> Text block:
In defining Demand Chain Management processes, K3 employs
plan, execute, monitor as a guiding principle. In plain
English, this states that execution activities should be guided
by careful planning, and that continual monitoring is necessary
in order to take corrective measures when things don't go
according to plan.

Demand Chain Management is a continual process encompassing
all activities and processes related to marketing, selling,
fulfilling, and servicing customers. Essentially, Demand Chain
Management incorporates many important elements from sales
and operations planning and proposes a more comprehensive
approach to managing demand in order to meet corporate financial
objectives. This includes managing the product portfolio,
pricing and revenue management, demand creation, collaborative
forecasting, allocations planning, quoting and availability,
and reporting and analysis.
Initially, K3 has decided to focus on the processes in the
demand chain that can yield the highest and quickest return.
These areas are:
Product Marketing refers to all activities for launching,
discontinuing, and changing product information focusing on
typical responsibilities of the Product Manager role. So,
the role manages all product
and offering details, pricing,
and product lifecycle information as well as decision support
for product maintenance activities such as portfolio analysis,
how to bundle products, brand level promotions, brand level
forecasting, and revenue management. Initially, K3 has focused
on maintaining product and pricing information to feed the
sales process.

> Problem to solve: Quote the passage on K3's approach to Demand Chain Management in full, word for word.

(Records of locating words and elements)
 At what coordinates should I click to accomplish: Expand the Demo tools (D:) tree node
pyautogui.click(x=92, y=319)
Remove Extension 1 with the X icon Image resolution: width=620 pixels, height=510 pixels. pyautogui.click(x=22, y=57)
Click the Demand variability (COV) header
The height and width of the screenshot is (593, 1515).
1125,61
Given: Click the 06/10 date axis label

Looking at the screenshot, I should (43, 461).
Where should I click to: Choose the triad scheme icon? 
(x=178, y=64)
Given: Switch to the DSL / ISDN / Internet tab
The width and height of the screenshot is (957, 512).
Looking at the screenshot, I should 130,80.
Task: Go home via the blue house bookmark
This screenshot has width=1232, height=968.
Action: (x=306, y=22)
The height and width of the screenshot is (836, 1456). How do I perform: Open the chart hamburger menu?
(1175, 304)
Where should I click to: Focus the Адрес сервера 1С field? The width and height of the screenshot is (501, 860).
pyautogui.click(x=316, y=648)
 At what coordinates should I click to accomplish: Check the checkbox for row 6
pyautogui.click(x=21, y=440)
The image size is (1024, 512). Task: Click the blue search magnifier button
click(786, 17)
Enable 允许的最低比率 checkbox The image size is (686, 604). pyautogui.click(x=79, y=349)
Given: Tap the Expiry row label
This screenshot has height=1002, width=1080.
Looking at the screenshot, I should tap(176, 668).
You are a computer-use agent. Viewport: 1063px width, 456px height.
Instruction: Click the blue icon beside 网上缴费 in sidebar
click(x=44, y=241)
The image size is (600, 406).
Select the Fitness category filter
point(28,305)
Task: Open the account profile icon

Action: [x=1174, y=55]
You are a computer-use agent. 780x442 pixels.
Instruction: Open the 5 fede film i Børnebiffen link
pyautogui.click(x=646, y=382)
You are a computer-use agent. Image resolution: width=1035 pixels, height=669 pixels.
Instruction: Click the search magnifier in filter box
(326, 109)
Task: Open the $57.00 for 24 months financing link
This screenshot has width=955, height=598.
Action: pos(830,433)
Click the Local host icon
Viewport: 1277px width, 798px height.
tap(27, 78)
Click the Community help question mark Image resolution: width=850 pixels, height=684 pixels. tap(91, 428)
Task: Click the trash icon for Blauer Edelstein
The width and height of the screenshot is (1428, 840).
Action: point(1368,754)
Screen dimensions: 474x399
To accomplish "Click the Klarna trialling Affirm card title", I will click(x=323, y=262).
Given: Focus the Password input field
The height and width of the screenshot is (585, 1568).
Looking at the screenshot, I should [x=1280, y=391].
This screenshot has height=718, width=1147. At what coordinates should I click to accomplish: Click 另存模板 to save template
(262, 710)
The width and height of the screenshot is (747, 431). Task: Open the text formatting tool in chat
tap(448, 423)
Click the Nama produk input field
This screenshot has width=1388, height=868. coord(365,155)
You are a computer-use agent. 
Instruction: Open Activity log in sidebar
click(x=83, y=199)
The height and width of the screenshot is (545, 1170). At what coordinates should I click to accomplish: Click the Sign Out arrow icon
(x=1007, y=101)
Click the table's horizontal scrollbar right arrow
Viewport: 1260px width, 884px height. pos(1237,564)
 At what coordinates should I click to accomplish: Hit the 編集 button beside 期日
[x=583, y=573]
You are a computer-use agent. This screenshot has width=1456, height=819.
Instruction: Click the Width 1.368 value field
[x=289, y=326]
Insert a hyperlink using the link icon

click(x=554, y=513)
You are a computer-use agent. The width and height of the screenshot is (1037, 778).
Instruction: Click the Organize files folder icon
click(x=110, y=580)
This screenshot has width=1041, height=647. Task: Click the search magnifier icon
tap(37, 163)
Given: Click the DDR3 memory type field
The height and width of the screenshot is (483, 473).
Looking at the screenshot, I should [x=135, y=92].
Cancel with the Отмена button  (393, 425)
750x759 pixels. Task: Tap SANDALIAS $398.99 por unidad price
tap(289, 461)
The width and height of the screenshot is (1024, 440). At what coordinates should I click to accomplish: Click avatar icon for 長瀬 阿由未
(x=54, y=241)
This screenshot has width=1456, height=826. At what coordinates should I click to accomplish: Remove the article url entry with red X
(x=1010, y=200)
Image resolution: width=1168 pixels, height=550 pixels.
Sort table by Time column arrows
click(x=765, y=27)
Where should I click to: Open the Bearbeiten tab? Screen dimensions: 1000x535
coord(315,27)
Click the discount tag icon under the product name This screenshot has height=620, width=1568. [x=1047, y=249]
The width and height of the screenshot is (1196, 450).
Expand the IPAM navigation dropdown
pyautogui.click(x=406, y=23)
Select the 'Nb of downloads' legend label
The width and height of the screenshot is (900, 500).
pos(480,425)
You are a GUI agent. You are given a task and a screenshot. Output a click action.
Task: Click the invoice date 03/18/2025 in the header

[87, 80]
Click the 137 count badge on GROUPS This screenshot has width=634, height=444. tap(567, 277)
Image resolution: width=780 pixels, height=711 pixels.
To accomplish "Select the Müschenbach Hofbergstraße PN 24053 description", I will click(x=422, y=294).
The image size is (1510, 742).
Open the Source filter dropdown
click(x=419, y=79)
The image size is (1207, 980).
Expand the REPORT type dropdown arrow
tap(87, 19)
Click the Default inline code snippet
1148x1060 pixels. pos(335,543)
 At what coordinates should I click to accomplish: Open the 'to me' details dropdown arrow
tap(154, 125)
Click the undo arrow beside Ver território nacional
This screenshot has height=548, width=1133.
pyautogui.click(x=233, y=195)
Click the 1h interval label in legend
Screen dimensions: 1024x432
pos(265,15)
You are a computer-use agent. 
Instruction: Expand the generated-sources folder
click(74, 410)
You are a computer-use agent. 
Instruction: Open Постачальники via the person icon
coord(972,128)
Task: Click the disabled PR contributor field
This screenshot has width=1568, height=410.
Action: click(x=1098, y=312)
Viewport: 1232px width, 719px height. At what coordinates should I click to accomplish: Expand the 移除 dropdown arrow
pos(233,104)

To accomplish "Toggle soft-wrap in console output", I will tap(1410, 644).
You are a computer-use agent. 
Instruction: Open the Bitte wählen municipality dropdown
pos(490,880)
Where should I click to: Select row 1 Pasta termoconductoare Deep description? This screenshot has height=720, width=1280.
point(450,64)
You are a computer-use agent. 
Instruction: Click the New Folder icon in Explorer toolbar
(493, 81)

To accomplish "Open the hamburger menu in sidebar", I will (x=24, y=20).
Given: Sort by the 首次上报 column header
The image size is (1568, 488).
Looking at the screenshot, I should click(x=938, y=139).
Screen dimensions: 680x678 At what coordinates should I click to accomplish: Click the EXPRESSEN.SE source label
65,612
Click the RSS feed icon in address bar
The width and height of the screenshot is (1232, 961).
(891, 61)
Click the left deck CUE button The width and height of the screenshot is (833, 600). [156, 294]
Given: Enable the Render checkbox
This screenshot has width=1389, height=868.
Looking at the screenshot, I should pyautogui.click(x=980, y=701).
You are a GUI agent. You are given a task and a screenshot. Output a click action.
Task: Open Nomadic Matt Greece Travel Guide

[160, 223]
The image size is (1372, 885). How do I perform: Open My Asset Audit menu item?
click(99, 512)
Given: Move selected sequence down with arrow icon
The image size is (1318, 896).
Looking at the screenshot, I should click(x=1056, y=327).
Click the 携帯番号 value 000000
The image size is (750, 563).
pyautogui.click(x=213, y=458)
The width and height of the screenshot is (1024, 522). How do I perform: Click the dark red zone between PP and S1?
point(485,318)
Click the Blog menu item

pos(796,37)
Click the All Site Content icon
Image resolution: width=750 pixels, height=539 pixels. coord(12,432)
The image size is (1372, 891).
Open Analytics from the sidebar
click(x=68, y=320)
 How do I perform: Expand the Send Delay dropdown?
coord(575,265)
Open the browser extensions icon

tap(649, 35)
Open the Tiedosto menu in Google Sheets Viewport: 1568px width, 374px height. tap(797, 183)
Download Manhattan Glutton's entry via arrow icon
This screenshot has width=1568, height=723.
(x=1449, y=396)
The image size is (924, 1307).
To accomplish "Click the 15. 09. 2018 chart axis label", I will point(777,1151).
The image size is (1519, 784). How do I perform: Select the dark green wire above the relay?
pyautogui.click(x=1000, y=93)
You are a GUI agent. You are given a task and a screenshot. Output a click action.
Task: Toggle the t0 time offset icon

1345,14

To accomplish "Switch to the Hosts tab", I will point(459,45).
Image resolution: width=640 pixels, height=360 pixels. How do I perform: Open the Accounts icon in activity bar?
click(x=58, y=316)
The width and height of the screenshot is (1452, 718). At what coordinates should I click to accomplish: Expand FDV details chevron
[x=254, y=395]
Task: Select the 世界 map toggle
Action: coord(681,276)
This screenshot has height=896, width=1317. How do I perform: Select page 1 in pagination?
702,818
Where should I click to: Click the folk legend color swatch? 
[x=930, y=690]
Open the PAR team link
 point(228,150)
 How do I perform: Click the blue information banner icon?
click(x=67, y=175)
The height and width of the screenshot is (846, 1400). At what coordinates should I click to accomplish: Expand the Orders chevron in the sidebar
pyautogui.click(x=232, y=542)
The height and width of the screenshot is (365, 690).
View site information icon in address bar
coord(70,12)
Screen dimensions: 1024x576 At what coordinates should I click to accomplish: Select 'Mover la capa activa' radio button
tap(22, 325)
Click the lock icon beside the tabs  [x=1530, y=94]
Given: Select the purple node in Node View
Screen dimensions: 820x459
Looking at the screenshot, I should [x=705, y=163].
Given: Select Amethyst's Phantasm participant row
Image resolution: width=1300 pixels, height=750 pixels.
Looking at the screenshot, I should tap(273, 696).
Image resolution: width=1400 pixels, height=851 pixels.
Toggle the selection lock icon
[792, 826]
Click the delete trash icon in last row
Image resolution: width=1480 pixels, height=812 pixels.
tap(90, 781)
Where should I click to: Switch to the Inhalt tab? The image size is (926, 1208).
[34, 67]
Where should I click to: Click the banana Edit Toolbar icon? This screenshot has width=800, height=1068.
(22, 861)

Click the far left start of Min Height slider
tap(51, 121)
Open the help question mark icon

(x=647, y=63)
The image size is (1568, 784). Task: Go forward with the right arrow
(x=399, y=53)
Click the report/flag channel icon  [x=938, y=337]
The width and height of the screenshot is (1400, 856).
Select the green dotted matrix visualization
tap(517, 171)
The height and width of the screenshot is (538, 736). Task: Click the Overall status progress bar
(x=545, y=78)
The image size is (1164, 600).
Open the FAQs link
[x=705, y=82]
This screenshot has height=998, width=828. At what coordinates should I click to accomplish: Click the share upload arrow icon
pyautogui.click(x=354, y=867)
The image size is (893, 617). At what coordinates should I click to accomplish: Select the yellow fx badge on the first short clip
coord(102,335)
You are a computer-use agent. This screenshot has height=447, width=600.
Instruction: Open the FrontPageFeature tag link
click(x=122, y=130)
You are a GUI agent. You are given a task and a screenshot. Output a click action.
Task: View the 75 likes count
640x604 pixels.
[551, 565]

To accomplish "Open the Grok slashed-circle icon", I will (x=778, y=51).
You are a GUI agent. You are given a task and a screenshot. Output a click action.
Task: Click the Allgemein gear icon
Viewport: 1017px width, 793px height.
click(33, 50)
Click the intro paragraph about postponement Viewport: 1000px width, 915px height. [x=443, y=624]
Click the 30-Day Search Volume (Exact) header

> Response to this task:
In defining Demand Chain Management processes, K3 employs
plan, execute, monitor as a guiding principle. In plain
English, this states that execution activities should be guided
by careful planning, and that continual monitoring is necessary
in order to take corrective measures when things don't go
according to plan.

Demand Chain Management is a continual process encompassing
all activities and processes related to marketing, selling,
fulfilling, and servicing customers. Essentially, Demand Chain
Management incorporates many important elements from sales
and operations planning and proposes a more comprehensive
approach to managing demand in order to meet corporate financial
objectives. This includes managing the product portfolio,
pricing and revenue management, demand creation, collaborative
forecasting, allocations planning, quoting and availability,
and reporting and analysis.
Initially, K3 has decided to focus on the processes in the
demand chain that can yield the highest and quickest return.
These areas are:
Product Marketing refers to all activities for launching,
discontinuing, and changing product information focusing on
typical responsibilities of the Product Manager role. So,
the role manages all product
and offering details, pricing,
and product lifecycle information as well as decision support
for product maintenance activities such as portfolio analysis,
how to bundle products, brand level promotions, brand level
forecasting, and revenue management. Initially, K3 has focused
on maintaining product and pricing information to feed the
sales process.